Health insurer VHI insisted today that it took reports of inappropriate billing by hospitals “extremely seriously” and had established a special investigations unit to identify the extent of the practice.
This follows claims by a senior consultant that health insurance companies were being “fraudulently” charged up to €1,000 a night by hospitals for private patients who were left sitting on trolleys or chairs in emergency departments.
Professor Michael O'Keefe, consultant ophthalmologist at the Mater Hospital in Dublin, said patients were coming into hospitals with private health insurance but getting nothing in return for the high premiums they were paying.
"All these people are being charged these huge figures for zero service. It's an absolute scandal. I hate to use the word but it's fraudulent," he told RTÉ's Today with Pat Kenny programme.
“I’ve seen it first-hand - a young woman in the middle of the ward with two young men on either side and an older man opposite her and she being charged between € 800 and € 1,000 a night, paid for by the VHI.”
“On top of that there’s the € 80 public service charge that applies to all patients going into public hospitals. For that, she gets nothing, a communal toilet, no different food, no different anything.”
Prof O’Keefe, a former VHI board member, said public system administrators were also retrospectively charging insurers for patient care in order to fill holes in their own administration’s finances.
He said the public system had become hugely reliant on private health insurance money – “it is, in fact, propping up the public system at this moment.”
“The only thing that works in this health system at the moment is the private healthcare system. The rest of it is broken down and badly so.”
He said average people were no longer able to afford health insurance rates which were being inflated by inappropriate billing.
“We’re now going to make sure guards, nurses, teachers, a lot of people will not be able to afford these premia. They’ve gone through the roof.”

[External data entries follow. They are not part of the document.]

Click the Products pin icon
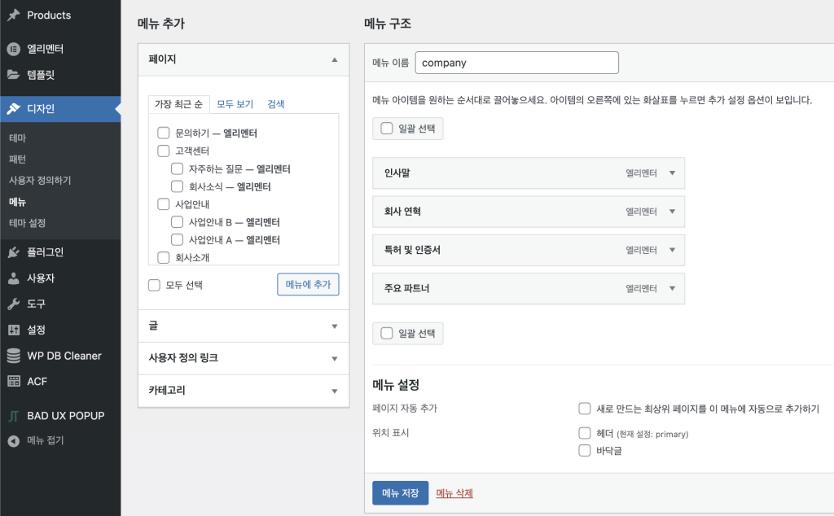Image resolution: width=834 pixels, height=516 pixels. (x=14, y=15)
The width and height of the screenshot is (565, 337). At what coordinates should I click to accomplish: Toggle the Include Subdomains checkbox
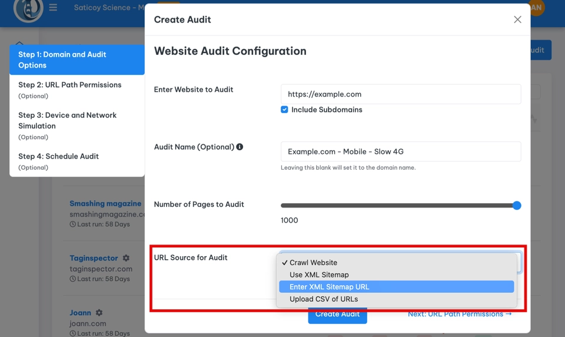coord(284,110)
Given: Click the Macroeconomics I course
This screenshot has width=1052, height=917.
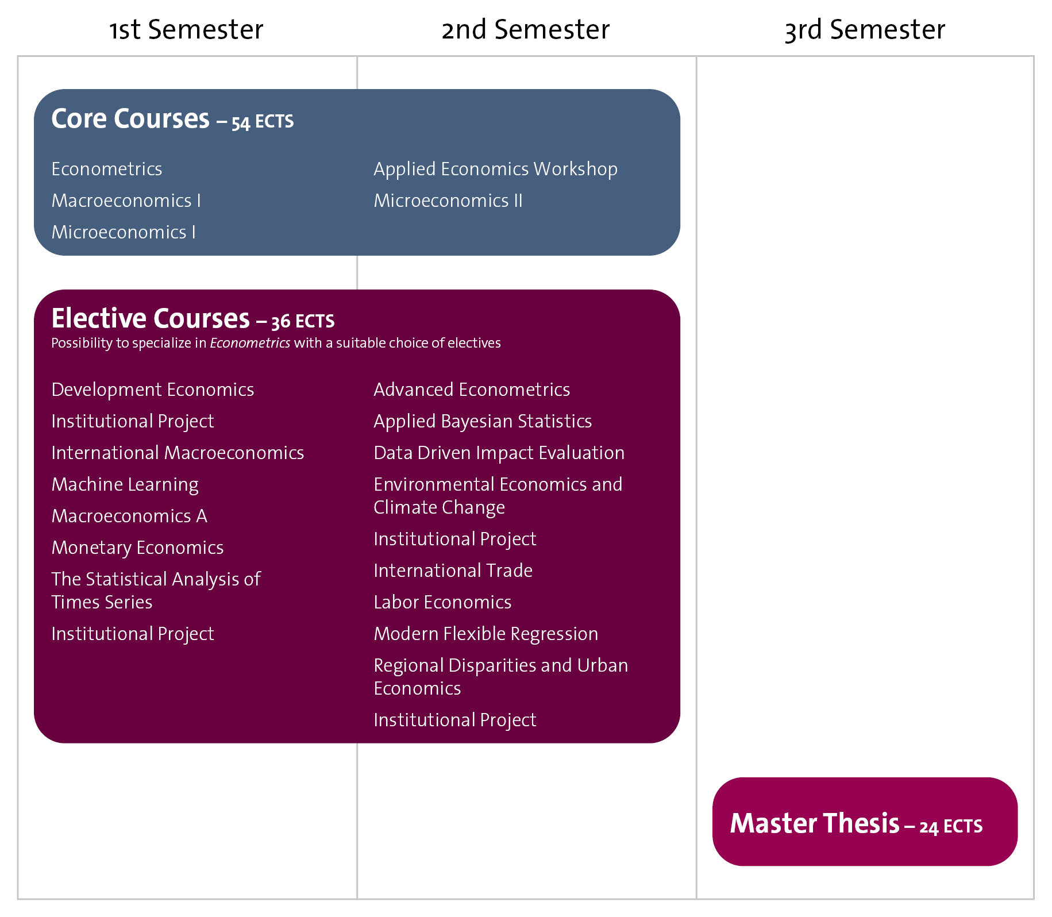Looking at the screenshot, I should [x=126, y=201].
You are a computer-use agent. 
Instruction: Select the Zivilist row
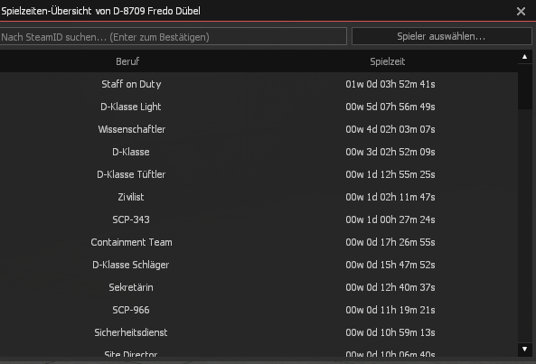point(259,197)
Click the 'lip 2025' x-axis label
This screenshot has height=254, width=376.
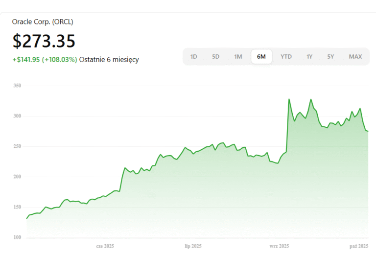click(x=192, y=246)
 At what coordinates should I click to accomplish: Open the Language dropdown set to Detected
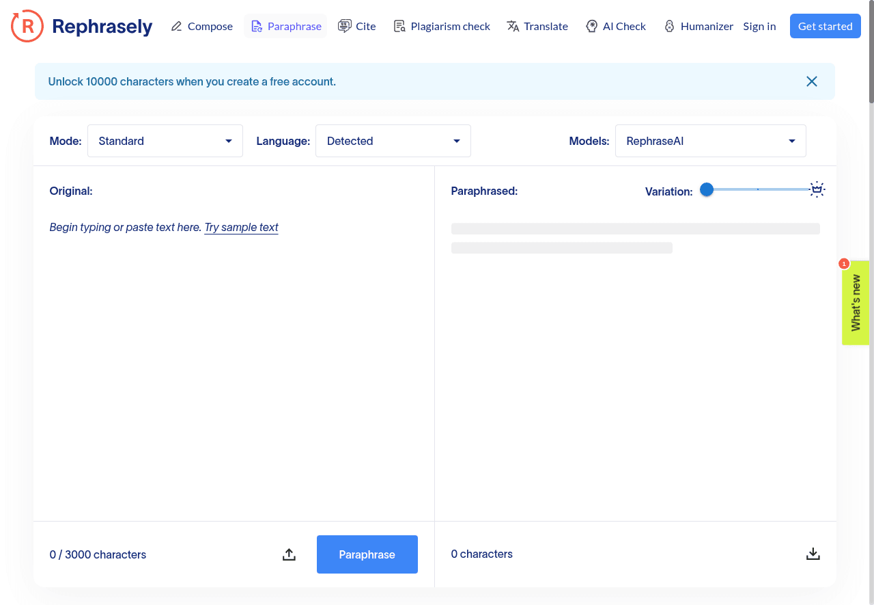coord(393,141)
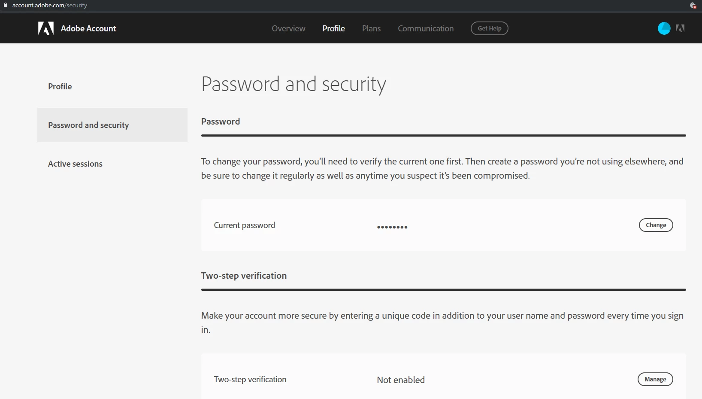Click the Not enabled status text
702x399 pixels.
(401, 380)
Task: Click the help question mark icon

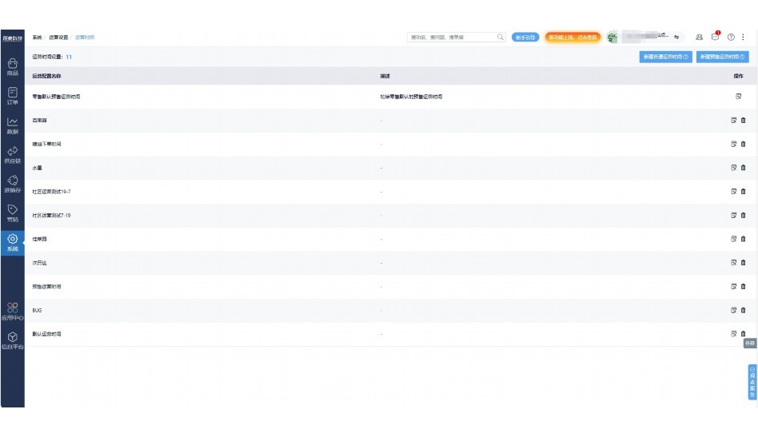Action: pos(731,38)
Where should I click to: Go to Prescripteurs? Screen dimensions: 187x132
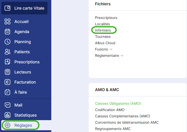[106, 18]
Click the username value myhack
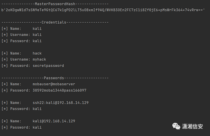Image resolution: width=210 pixels, height=136 pixels. tap(39, 59)
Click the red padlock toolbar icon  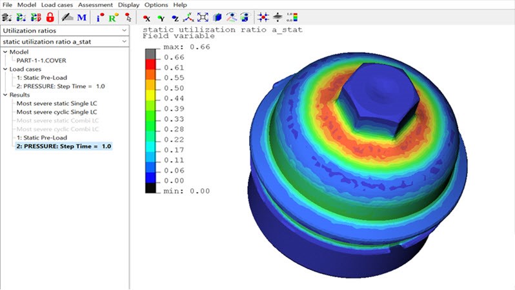(x=50, y=17)
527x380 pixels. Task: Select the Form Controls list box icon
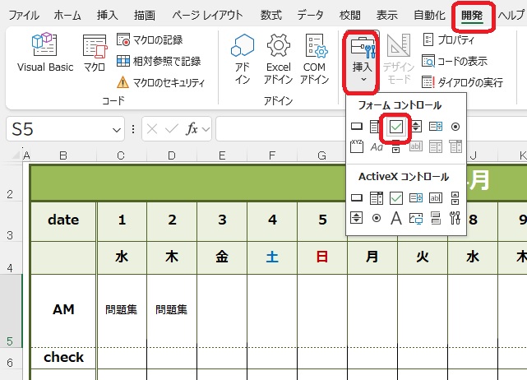click(436, 127)
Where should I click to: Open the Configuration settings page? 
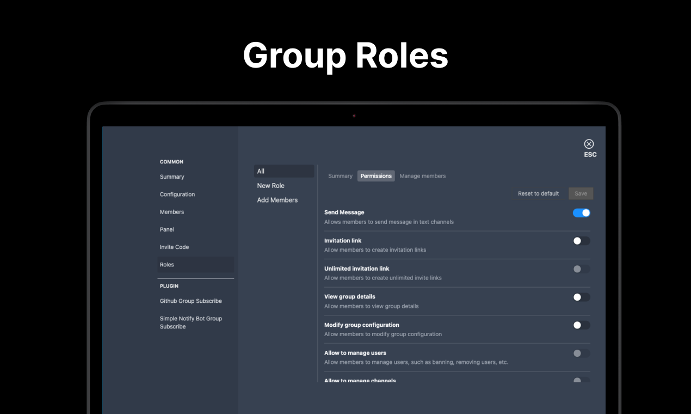click(x=177, y=194)
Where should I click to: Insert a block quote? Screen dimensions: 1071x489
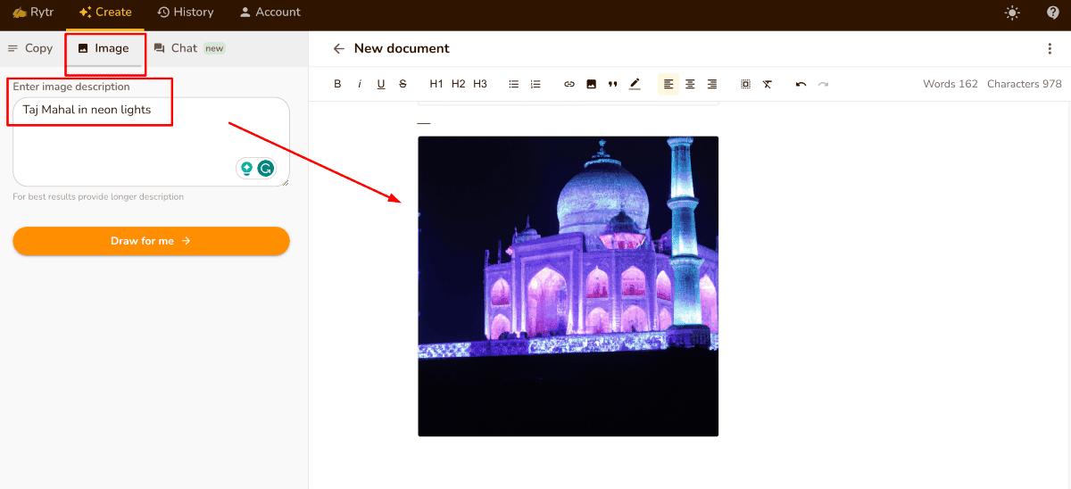point(612,84)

He said proposed legislation to charge health insurers for the use of public beds by private patients would make matters even worse. Prof O’Keefe said the 8,000 jobs in the private healthcare system were being put at risk to prop up the public healthcare system. He also criticised insurance companies for failing to police hospitals overcharging for services.
On the same programme, VHI chief executive John O’Dwyer said the insurer had contacted thousands of customers to ensure they were in private wards and were receiving the appropriate care while in hospital.
In a statement, the company said its special investigations unit had recovered €6.9 million stemming from inappropriate billing last year. “If it is the case, as has been reported by a senior consultant, that VHI Healthcare has been charged for customers who are in an emergency department, on a trolley or a chair, then this charge is inappropriate and should not have been billed by the hospital in question.”
“If a patient has not been admitted, and is still on a trolley in an emergency department, then the private charge of up to € 1,000 a day should not be levied. If the patient is subsequently admitted to a private, designated bed, then the charge is applicable.”
“Currently there is no charge for a private patient who occupies a public bed,” it said. The company advised customers to contact them if they thought that there was a mistake on their statement or if VHI Healthcare had been charged for accommodation or treatments not received.